Nokia discussing Windows Phone 8 plans with carriers
Nokia is set to market their first Windows Phone 8 hardware differently, according to a report by the Financial Times. The manufacturer will be entering into partnerships with a handful of EU carriers to exclusively launch their next generation Windows Phone. The newspaper states the company has already entered into talks with a number of operators including France Telecom.
Nokia has traditionally relied on flooding the market with a number of mobile devices in the hope of getting them in the hands of as many consumers as possible.

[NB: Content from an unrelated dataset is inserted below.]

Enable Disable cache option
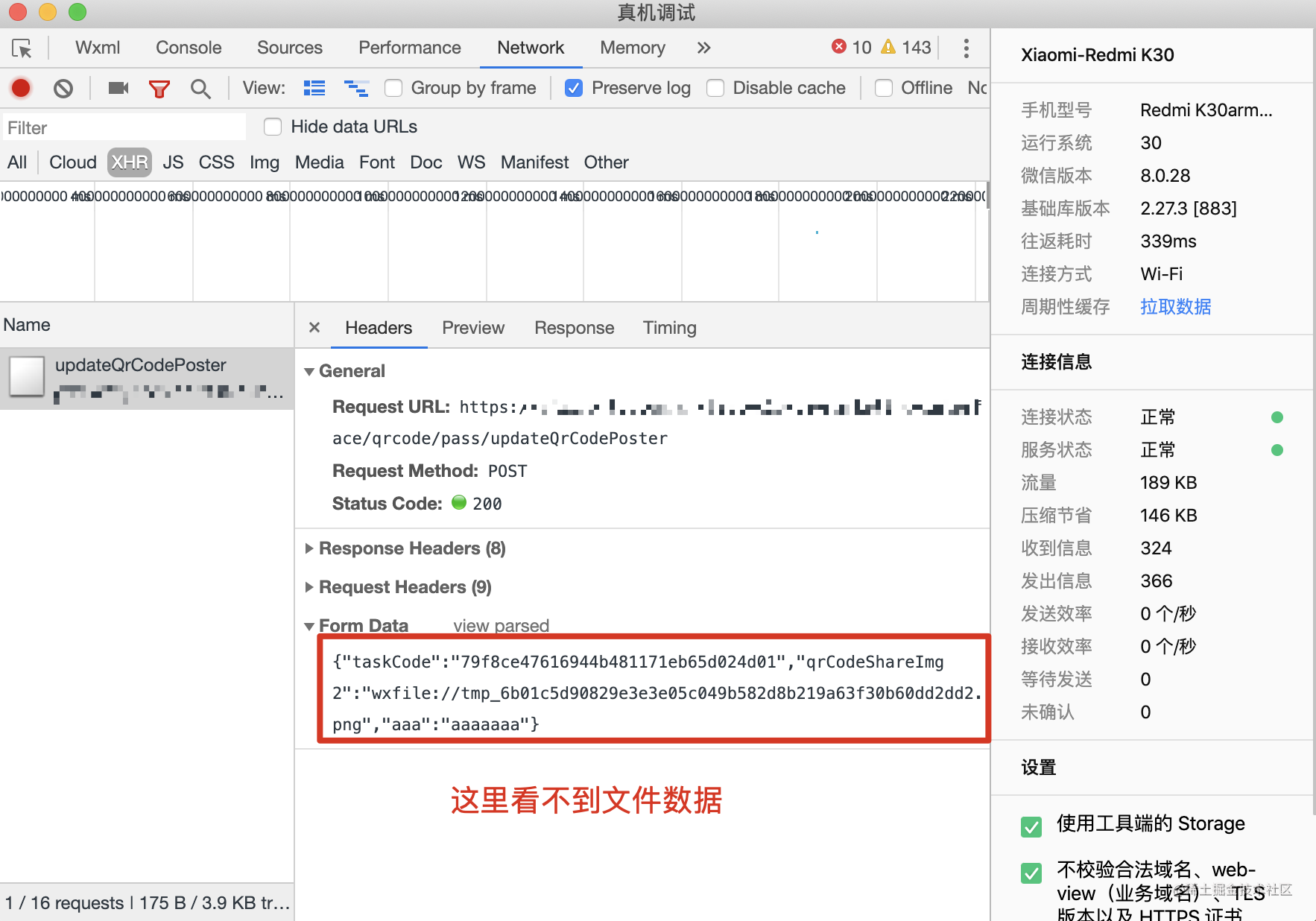The width and height of the screenshot is (1316, 921). (715, 87)
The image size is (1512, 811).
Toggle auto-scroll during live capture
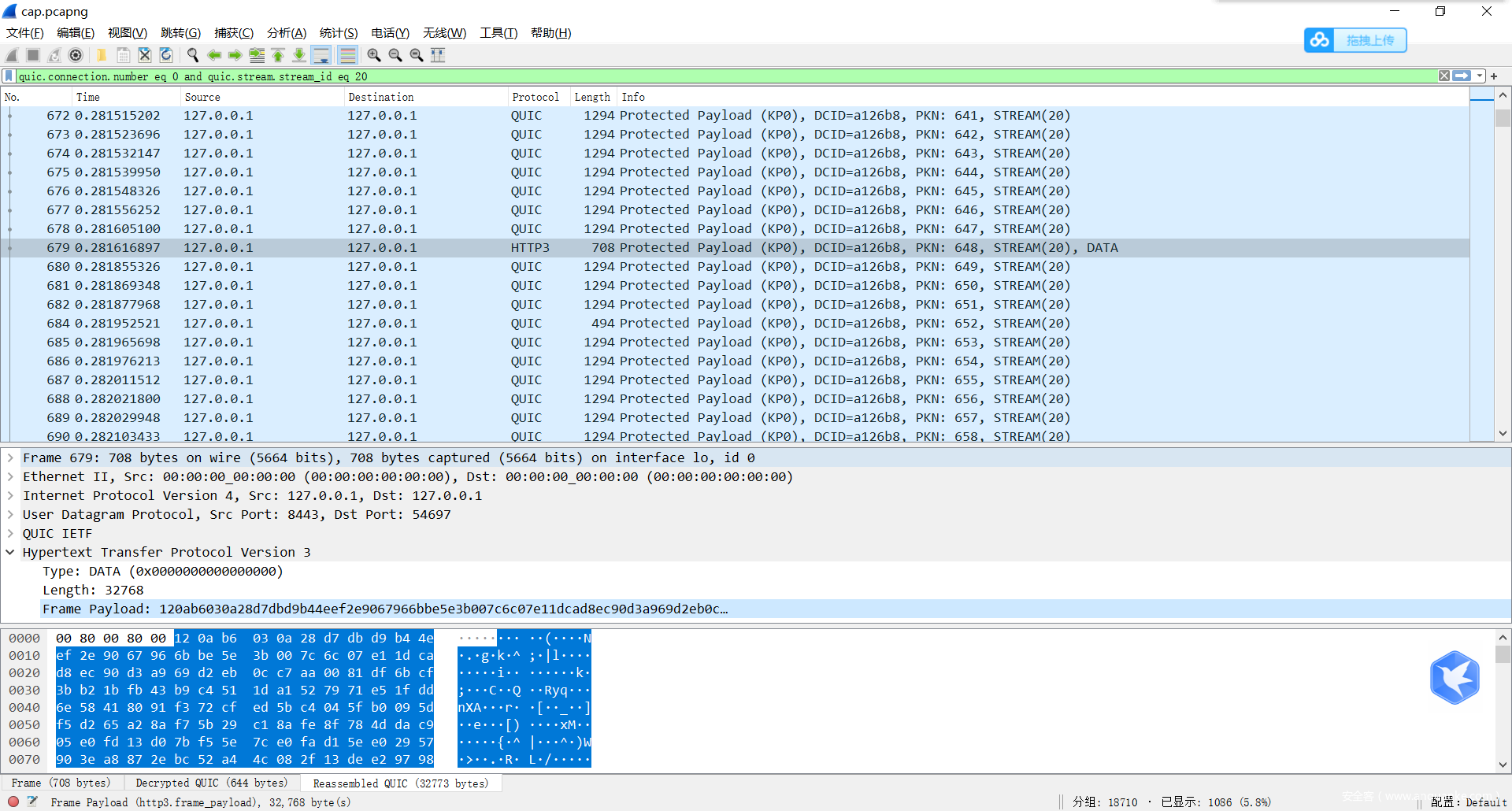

This may well be scrapped for a more exclusive release-based strategy with handpicked partners, much like the deal established with AT&T in the US, or perhaps we could be seeing devices specifically tailored for different carriers with differentiating features and branding?
The relationships will offer selected operators a financial stake in the success of the range, which Nokia hopes will incentivise them to give the devices as much support as possible. Whilst talks are well underway, a deal has not yet been finalised. Nokia could re-think their marketing strategy and return plans to the drawing board for refinement. The potential deals could involve joint procurement initiative with Deutsche Telekom, according to an informed source.
The sales of Nokia's Lumia range of Windows Phone have proven to be better than expected, but to create a dent in the marketshare dominance of both Android and the iPhone, Microsoft and OEM partners are going to have to push Windows Phone harder. As we've seen in the past, it's mainly up to Nokia to work hard and spend on marketing not only their hardware, but the Windows Phone platform as a whole. It's unfortunate the likes of HTC and Samsung are unwilling to throw their weight behind Windows Phone as much.
What do you think about Nokia's potential change of plans? Do you believe they're doing enough at the present time? Where are other Microsoft partners, and what feedback would you provide to them?